Typically, people who had lost property to fires set by British troops in the Revolutionary War, in Connecticut, were later granted or sold new property in the Firelands. With the Erie Canal, settlement proceeded rapidly.
In most cases, the new Firelands properties were purchased from land agents in Connecticut, and new settlers traveled west to claim their new properties. Real estate agents would meet the new owners when they stepped off the boats and were taken by horse or buggy to their new, undeveloped wild properties.
But at the start, in many cases new landowners were alarmed by what they had purchased, unseen; expanses of open land that simply could grow even a single tree; tallgrass prairie.
But, soon enough, it was discovered that the treeless plains of the region were, actually, very fertile; able to produce multiples of the corn or wheat grown in the thin, rocky soils of their native Connecticut.
Where, in Perkins Township, were these extremely fertile, treeless, open prairie lands? There was an old Indian Trail that defined the western border of the prairie; what today is Taylor Road. Lands on the east of it were open prairie; to the west, oak forest.

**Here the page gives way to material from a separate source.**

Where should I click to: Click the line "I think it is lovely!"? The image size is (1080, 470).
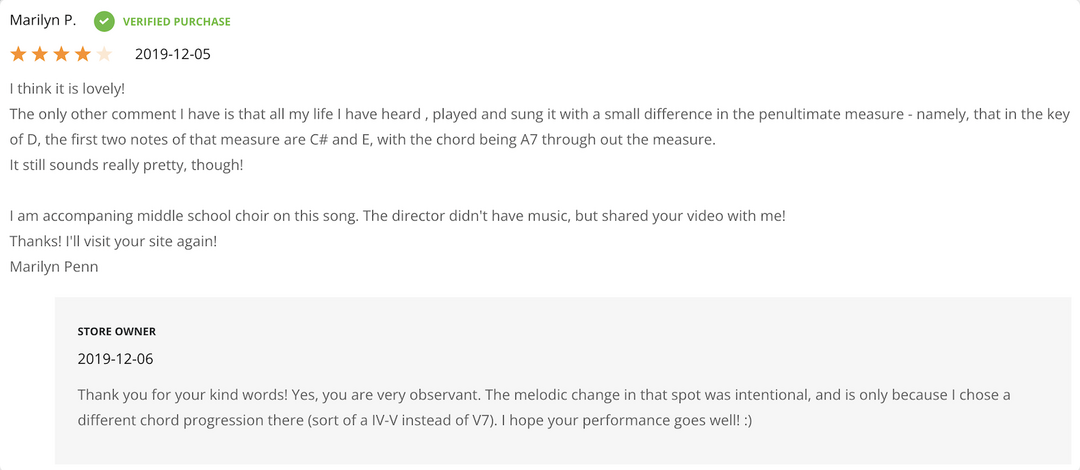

Perkins Township has an area of 25.9 square miles. The southeastern portion was tallgrass prairie, about 9 square miles; about 35% of the township — which, yet today, are some of the most fertile agricultural soils in America. In the spring, as you travel along US 250 (Milan Road), you can see the dark prairie soils. They are dark because of the fertile humus produced originally by the dense, deep roots of the prairie grasses and wildflowers.
Meadow Environments LLC
The Largest Landholding in Perkins Township
The largest Perkins Township landholding is owned by the U.S. Government, owning NASA’s Neil E. Armstrong Test Facility (ATF) — 5,141 acres; 8.03 square miles in Perkins Township. ATF’s total size is 6400 acres, 10 square miles, with 80.3% inside Perkins Township, which is 31% of all of the land area of the township.